_Task instructions_:
Each line below should be set down again unchanged.

_Collected data entries_:
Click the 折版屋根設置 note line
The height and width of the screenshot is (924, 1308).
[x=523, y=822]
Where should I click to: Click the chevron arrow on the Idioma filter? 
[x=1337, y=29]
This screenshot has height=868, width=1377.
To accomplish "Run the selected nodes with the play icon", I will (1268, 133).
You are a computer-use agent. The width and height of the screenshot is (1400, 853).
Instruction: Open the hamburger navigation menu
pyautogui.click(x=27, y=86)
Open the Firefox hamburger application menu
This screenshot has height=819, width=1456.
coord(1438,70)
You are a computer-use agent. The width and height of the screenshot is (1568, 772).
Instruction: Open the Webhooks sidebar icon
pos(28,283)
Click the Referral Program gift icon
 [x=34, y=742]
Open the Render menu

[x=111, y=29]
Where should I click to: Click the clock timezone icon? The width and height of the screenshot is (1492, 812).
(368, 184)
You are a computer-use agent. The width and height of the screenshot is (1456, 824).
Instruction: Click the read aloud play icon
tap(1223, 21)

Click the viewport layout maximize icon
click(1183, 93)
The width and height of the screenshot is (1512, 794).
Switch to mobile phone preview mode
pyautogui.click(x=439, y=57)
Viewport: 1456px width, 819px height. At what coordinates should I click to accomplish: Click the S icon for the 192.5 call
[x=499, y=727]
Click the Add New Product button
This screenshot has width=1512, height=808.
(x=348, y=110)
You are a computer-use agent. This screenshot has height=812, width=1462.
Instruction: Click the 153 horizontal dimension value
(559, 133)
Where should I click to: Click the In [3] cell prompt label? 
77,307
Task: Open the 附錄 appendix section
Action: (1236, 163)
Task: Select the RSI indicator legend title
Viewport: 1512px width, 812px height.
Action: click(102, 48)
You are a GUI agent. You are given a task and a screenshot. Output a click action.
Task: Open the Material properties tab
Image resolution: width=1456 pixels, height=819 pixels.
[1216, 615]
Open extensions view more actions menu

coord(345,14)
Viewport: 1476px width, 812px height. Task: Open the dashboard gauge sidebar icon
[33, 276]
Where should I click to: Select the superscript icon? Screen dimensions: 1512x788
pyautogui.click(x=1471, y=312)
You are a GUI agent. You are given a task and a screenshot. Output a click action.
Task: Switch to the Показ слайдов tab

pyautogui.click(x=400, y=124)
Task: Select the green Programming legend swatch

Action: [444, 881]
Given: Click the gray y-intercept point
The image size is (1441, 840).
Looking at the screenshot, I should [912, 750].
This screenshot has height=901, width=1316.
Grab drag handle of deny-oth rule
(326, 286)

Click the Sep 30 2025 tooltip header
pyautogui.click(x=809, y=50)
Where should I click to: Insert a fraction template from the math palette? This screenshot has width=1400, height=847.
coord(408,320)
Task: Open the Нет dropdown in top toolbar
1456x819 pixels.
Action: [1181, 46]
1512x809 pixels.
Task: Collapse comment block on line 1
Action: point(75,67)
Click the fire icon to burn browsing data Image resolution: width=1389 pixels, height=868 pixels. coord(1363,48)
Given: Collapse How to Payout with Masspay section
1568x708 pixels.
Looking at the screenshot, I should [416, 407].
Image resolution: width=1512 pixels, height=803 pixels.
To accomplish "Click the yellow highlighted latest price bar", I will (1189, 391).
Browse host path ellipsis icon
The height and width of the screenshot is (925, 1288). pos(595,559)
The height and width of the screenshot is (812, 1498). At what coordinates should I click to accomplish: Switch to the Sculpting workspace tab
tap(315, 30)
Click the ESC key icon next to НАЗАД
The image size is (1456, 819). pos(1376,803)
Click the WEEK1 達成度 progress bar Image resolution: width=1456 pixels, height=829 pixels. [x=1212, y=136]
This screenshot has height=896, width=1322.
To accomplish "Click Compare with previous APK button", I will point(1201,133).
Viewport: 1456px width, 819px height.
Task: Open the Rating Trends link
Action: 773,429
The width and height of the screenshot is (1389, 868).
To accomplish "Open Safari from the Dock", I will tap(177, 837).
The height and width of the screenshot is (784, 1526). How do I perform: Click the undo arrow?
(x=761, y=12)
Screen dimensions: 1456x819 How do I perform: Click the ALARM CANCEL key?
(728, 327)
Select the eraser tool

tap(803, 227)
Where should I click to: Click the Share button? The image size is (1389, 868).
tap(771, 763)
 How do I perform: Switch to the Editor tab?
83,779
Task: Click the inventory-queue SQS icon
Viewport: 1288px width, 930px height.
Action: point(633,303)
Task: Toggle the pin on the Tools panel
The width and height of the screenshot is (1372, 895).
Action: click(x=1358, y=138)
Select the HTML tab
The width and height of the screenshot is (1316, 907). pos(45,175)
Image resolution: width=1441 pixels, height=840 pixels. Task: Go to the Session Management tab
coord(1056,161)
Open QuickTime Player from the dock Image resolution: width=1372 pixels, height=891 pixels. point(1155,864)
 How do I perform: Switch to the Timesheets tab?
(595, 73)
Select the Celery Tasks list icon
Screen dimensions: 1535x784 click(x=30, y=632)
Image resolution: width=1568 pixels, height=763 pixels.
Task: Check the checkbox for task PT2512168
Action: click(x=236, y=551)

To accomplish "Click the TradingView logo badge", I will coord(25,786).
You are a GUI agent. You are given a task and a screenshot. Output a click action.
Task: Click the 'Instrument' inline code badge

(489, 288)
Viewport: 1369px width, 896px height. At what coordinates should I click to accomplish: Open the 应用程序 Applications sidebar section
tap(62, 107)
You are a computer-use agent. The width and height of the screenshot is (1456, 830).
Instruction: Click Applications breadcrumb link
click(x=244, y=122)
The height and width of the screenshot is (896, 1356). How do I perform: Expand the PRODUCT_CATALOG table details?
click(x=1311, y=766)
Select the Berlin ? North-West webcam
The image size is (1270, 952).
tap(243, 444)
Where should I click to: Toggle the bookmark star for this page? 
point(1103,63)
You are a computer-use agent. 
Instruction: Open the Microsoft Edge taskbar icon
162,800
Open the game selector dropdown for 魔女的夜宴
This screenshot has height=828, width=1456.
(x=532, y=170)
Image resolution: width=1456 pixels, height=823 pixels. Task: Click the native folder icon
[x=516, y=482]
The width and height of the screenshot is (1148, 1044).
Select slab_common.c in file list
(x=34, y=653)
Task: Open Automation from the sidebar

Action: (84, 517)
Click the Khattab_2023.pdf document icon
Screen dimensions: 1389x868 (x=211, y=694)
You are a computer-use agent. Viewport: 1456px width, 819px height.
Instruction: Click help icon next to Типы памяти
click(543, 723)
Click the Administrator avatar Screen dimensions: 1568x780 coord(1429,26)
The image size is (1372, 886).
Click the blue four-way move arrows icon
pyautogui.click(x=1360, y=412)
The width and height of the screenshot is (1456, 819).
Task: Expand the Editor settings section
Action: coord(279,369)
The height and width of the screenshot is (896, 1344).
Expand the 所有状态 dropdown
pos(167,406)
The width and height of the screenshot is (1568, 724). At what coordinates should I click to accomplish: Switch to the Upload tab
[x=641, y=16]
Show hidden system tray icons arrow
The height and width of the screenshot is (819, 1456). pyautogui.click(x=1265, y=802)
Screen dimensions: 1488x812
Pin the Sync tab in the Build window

_Problem solution_:
Click the 折版屋根設置 note line
The height and width of the screenshot is (924, 1308).
[x=523, y=822]
Where should I click to: Click the chevron arrow on the Idioma filter? 
[x=1337, y=29]
This screenshot has height=868, width=1377.
To accomplish "Run the selected nodes with the play icon", I will (1268, 133).
You are a computer-use agent. The width and height of the screenshot is (1400, 853).
Instruction: Open the hamburger navigation menu
pyautogui.click(x=27, y=86)
Open the Firefox hamburger application menu
This screenshot has height=819, width=1456.
coord(1438,70)
You are a computer-use agent. The width and height of the screenshot is (1568, 772).
Instruction: Open the Webhooks sidebar icon
pos(28,283)
Click the Referral Program gift icon
 [x=34, y=742]
Open the Render menu

[x=111, y=29]
Where should I click to: Click the clock timezone icon? The width and height of the screenshot is (1492, 812).
(368, 184)
You are a computer-use agent. The width and height of the screenshot is (1456, 824).
Instruction: Click the read aloud play icon
tap(1223, 21)

Click the viewport layout maximize icon
click(1183, 93)
The width and height of the screenshot is (1512, 794).
Switch to mobile phone preview mode
pyautogui.click(x=439, y=57)
Viewport: 1456px width, 819px height. At what coordinates should I click to accomplish: Click the S icon for the 192.5 call
[x=499, y=727]
Click the Add New Product button
This screenshot has width=1512, height=808.
(x=348, y=110)
You are a computer-use agent. This screenshot has height=812, width=1462.
Instruction: Click the 153 horizontal dimension value
(559, 133)
Where should I click to: Click the In [3] cell prompt label? 
77,307
Task: Open the 附錄 appendix section
Action: (1236, 163)
Task: Select the RSI indicator legend title
Viewport: 1512px width, 812px height.
Action: click(102, 48)
You are a GUI agent. You are given a task and a screenshot. Output a click action.
Task: Open the Material properties tab
Image resolution: width=1456 pixels, height=819 pixels.
[1216, 615]
Open extensions view more actions menu

coord(345,14)
Viewport: 1476px width, 812px height. Task: Open the dashboard gauge sidebar icon
[33, 276]
Where should I click to: Select the superscript icon? Screen dimensions: 1512x788
pyautogui.click(x=1471, y=312)
You are a GUI agent. You are given a task and a screenshot. Output a click action.
Task: Switch to the Показ слайдов tab

pyautogui.click(x=400, y=124)
Task: Select the green Programming legend swatch

Action: [444, 881]
Given: Click the gray y-intercept point
The image size is (1441, 840).
Looking at the screenshot, I should [912, 750].
This screenshot has height=901, width=1316.
Grab drag handle of deny-oth rule
(326, 286)

Click the Sep 30 2025 tooltip header
pyautogui.click(x=809, y=50)
Where should I click to: Insert a fraction template from the math palette? This screenshot has width=1400, height=847.
coord(408,320)
Task: Open the Нет dropdown in top toolbar
1456x819 pixels.
Action: [1181, 46]
1512x809 pixels.
Task: Collapse comment block on line 1
Action: point(75,67)
Click the fire icon to burn browsing data Image resolution: width=1389 pixels, height=868 pixels. coord(1363,48)
Given: Collapse How to Payout with Masspay section
1568x708 pixels.
Looking at the screenshot, I should [416, 407].
Image resolution: width=1512 pixels, height=803 pixels.
To accomplish "Click the yellow highlighted latest price bar", I will (1189, 391).
Browse host path ellipsis icon
The height and width of the screenshot is (925, 1288). pos(595,559)
The height and width of the screenshot is (812, 1498). At what coordinates should I click to accomplish: Switch to the Sculpting workspace tab
tap(315, 30)
Click the ESC key icon next to НАЗАД
The image size is (1456, 819). pos(1376,803)
Click the WEEK1 達成度 progress bar Image resolution: width=1456 pixels, height=829 pixels. [x=1212, y=136]
This screenshot has height=896, width=1322.
To accomplish "Click Compare with previous APK button", I will point(1201,133).
Viewport: 1456px width, 819px height.
Task: Open the Rating Trends link
Action: 773,429
The width and height of the screenshot is (1389, 868).
To accomplish "Open Safari from the Dock", I will tap(177, 837).
The height and width of the screenshot is (784, 1526). How do I perform: Click the undo arrow?
(x=761, y=12)
Screen dimensions: 1456x819 How do I perform: Click the ALARM CANCEL key?
(728, 327)
Select the eraser tool

tap(803, 227)
Where should I click to: Click the Share button? The image size is (1389, 868).
tap(771, 763)
 How do I perform: Switch to the Editor tab?
83,779
Task: Click the inventory-queue SQS icon
Viewport: 1288px width, 930px height.
Action: point(633,303)
Task: Toggle the pin on the Tools panel
The width and height of the screenshot is (1372, 895).
Action: click(x=1358, y=138)
Select the HTML tab
The width and height of the screenshot is (1316, 907). pos(45,175)
Image resolution: width=1441 pixels, height=840 pixels. Task: Go to the Session Management tab
coord(1056,161)
Open QuickTime Player from the dock Image resolution: width=1372 pixels, height=891 pixels. point(1155,864)
 How do I perform: Switch to the Timesheets tab?
(595, 73)
Select the Celery Tasks list icon
Screen dimensions: 1535x784 click(x=30, y=632)
Image resolution: width=1568 pixels, height=763 pixels.
Task: Check the checkbox for task PT2512168
Action: click(x=236, y=551)

To accomplish "Click the TradingView logo badge", I will coord(25,786).
You are a GUI agent. You are given a task and a screenshot. Output a click action.
Task: Click the 'Instrument' inline code badge

(489, 288)
Viewport: 1369px width, 896px height. At what coordinates should I click to accomplish: Open the 应用程序 Applications sidebar section
tap(62, 107)
You are a computer-use agent. The width and height of the screenshot is (1456, 830).
Instruction: Click Applications breadcrumb link
click(x=244, y=122)
The height and width of the screenshot is (896, 1356). How do I perform: Expand the PRODUCT_CATALOG table details?
click(x=1311, y=766)
Select the Berlin ? North-West webcam
The image size is (1270, 952).
tap(243, 444)
Where should I click to: Toggle the bookmark star for this page? 
point(1103,63)
You are a computer-use agent. 
Instruction: Open the Microsoft Edge taskbar icon
162,800
Open the game selector dropdown for 魔女的夜宴
This screenshot has height=828, width=1456.
(x=532, y=170)
Image resolution: width=1456 pixels, height=823 pixels. Task: Click the native folder icon
[x=516, y=482]
The width and height of the screenshot is (1148, 1044).
Select slab_common.c in file list
(x=34, y=653)
Task: Open Automation from the sidebar

Action: (84, 517)
Click the Khattab_2023.pdf document icon
Screen dimensions: 1389x868 (x=211, y=694)
You are a computer-use agent. Viewport: 1456px width, 819px height.
Instruction: Click help icon next to Типы памяти
click(543, 723)
Click the Administrator avatar Screen dimensions: 1568x780 coord(1429,26)
The image size is (1372, 886).
Click the blue four-way move arrows icon
pyautogui.click(x=1360, y=412)
The width and height of the screenshot is (1456, 819).
Task: Expand the Editor settings section
Action: coord(279,369)
The height and width of the screenshot is (896, 1344).
Expand the 所有状态 dropdown
pos(167,406)
The width and height of the screenshot is (1568, 724). At what coordinates should I click to accomplish: Switch to the Upload tab
[x=641, y=16]
Show hidden system tray icons arrow
The height and width of the screenshot is (819, 1456). pyautogui.click(x=1265, y=802)
Screen dimensions: 1488x812
Pin the Sync tab in the Build window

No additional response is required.